#### Instructions to follow
What the response needs is every record, repeated verbatim, and no images.

(Collection entries)

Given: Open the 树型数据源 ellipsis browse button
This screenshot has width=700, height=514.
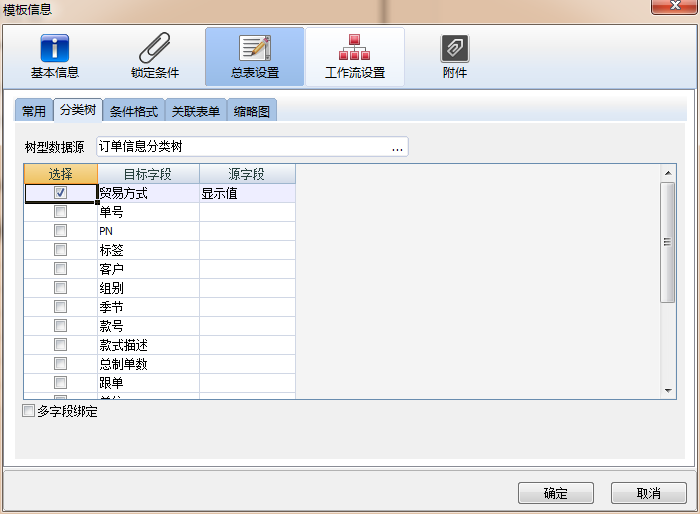Looking at the screenshot, I should pyautogui.click(x=397, y=147).
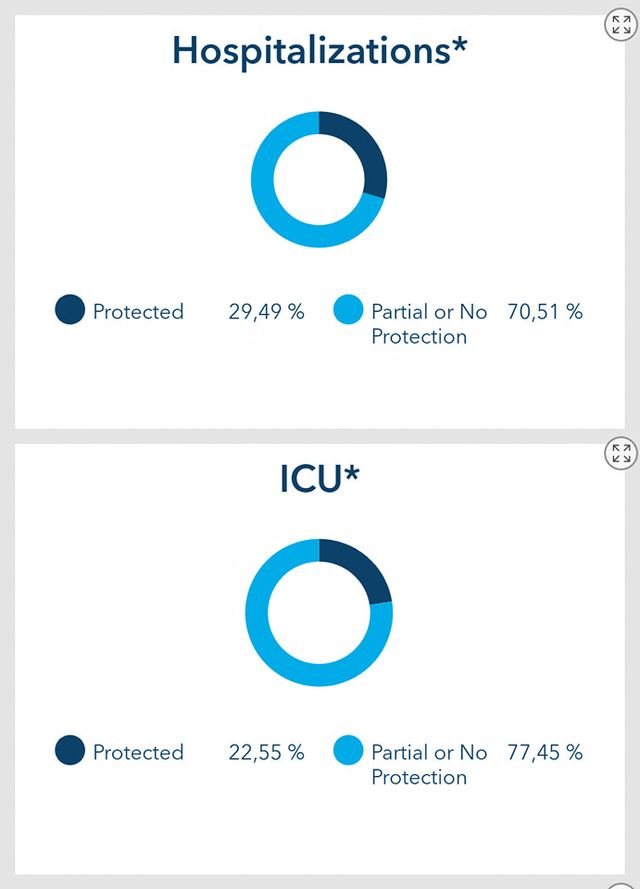Click the Hospitalizations* chart title
The height and width of the screenshot is (889, 640).
click(320, 51)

#### Problem solution
Given: Open the 树型数据源 ellipsis browse button
This screenshot has width=700, height=514.
Looking at the screenshot, I should pyautogui.click(x=397, y=147).
Click the Hospitalizations* chart title
The height and width of the screenshot is (889, 640).
click(320, 51)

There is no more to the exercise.